→ **과제 지시**
아래 기록에서 "Given: Click the HALF" 문구가 있는 줄에서 시작해 "pyautogui.click(x=67, y=26)" 문구가 있는 줄에서 끝나는 부분을 한 글자도 바꾸지 말고 그대로 옮겨 적어 주세요. 처음과 끝 줄도 포함합니다.

== 기록 ==

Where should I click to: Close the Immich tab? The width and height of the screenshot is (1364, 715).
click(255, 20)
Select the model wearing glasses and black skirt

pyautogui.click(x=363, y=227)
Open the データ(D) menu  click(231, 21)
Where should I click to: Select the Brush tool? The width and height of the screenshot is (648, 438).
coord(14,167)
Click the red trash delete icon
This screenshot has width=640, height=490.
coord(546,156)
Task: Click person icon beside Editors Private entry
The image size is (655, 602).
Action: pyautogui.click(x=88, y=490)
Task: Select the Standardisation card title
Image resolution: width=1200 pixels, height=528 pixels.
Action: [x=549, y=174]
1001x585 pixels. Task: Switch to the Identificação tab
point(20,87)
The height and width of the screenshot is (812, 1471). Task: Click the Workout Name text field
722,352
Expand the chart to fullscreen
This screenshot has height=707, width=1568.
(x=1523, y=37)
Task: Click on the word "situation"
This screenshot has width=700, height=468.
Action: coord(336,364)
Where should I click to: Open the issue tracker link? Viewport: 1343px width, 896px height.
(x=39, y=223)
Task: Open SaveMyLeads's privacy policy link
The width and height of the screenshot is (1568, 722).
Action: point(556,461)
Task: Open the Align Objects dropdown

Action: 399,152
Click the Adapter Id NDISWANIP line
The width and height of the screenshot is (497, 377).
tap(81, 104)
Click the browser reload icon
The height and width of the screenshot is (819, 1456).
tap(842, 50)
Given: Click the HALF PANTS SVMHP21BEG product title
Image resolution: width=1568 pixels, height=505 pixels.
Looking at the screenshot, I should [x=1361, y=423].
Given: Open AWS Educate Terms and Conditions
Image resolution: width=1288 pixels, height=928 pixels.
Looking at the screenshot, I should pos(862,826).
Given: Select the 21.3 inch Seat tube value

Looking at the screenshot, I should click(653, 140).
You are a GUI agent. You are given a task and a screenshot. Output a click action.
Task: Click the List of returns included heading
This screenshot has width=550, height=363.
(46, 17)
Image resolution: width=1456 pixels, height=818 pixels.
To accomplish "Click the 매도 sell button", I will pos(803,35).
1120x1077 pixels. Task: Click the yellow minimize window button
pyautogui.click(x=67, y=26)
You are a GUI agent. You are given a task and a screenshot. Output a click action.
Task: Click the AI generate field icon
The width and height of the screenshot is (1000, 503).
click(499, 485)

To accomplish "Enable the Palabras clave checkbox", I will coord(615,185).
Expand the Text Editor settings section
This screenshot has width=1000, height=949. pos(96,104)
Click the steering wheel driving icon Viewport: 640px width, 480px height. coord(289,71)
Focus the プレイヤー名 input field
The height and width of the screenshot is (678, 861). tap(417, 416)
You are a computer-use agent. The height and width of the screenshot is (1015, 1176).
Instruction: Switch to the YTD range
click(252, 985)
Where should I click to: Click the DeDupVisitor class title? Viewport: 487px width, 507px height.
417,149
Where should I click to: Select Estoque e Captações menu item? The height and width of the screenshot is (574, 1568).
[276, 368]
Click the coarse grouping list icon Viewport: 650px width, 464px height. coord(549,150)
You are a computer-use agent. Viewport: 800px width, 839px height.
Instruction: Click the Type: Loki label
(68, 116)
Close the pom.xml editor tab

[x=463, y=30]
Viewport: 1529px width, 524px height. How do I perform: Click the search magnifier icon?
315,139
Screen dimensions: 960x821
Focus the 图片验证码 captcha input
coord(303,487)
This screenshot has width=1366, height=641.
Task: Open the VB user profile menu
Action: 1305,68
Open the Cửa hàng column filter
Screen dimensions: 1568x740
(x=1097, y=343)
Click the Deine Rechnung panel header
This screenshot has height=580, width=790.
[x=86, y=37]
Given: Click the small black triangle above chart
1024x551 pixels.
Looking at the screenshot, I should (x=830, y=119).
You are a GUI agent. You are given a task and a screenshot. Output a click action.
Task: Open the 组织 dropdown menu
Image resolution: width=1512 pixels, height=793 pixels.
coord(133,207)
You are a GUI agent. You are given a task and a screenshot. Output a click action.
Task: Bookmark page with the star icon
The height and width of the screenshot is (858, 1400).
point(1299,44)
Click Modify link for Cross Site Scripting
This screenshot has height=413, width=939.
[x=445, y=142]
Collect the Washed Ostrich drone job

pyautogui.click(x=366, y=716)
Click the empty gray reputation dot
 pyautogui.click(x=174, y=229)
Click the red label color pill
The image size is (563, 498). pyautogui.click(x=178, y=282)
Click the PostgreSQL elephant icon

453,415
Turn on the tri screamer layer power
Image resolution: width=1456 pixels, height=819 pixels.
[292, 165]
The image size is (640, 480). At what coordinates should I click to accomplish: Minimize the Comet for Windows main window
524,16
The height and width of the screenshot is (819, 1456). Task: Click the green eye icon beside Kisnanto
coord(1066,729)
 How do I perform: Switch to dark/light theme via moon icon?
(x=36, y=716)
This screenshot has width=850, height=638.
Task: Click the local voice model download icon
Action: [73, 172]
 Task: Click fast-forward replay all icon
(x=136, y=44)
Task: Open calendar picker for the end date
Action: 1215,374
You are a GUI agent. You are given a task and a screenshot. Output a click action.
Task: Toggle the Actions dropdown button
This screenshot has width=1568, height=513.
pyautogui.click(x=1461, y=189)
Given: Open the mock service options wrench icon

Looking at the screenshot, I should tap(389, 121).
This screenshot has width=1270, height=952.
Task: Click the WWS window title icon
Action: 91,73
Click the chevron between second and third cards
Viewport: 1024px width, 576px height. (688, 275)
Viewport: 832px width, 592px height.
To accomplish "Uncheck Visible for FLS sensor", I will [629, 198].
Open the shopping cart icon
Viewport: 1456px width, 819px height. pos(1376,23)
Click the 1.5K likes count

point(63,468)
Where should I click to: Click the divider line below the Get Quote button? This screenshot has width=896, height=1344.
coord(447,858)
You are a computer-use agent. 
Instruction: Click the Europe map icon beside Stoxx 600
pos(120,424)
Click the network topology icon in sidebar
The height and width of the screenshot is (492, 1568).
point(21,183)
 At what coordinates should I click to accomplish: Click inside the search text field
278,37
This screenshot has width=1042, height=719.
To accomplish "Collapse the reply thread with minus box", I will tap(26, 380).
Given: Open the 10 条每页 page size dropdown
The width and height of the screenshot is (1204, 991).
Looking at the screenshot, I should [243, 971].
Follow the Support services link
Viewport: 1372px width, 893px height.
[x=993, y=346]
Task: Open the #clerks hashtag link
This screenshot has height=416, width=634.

===

→ **이 과제의 답**
Given: Click the HALF PANTS SVMHP21BEG product title
Image resolution: width=1568 pixels, height=505 pixels.
Looking at the screenshot, I should [x=1361, y=423].
Given: Open AWS Educate Terms and Conditions
Image resolution: width=1288 pixels, height=928 pixels.
Looking at the screenshot, I should pos(862,826).
Given: Select the 21.3 inch Seat tube value

Looking at the screenshot, I should click(653, 140).
You are a GUI agent. You are given a task and a screenshot. Output a click action.
Task: Click the List of returns included heading
This screenshot has width=550, height=363.
(46, 17)
Image resolution: width=1456 pixels, height=818 pixels.
To accomplish "Click the 매도 sell button", I will pos(803,35).
1120x1077 pixels. Task: Click the yellow minimize window button
pyautogui.click(x=67, y=26)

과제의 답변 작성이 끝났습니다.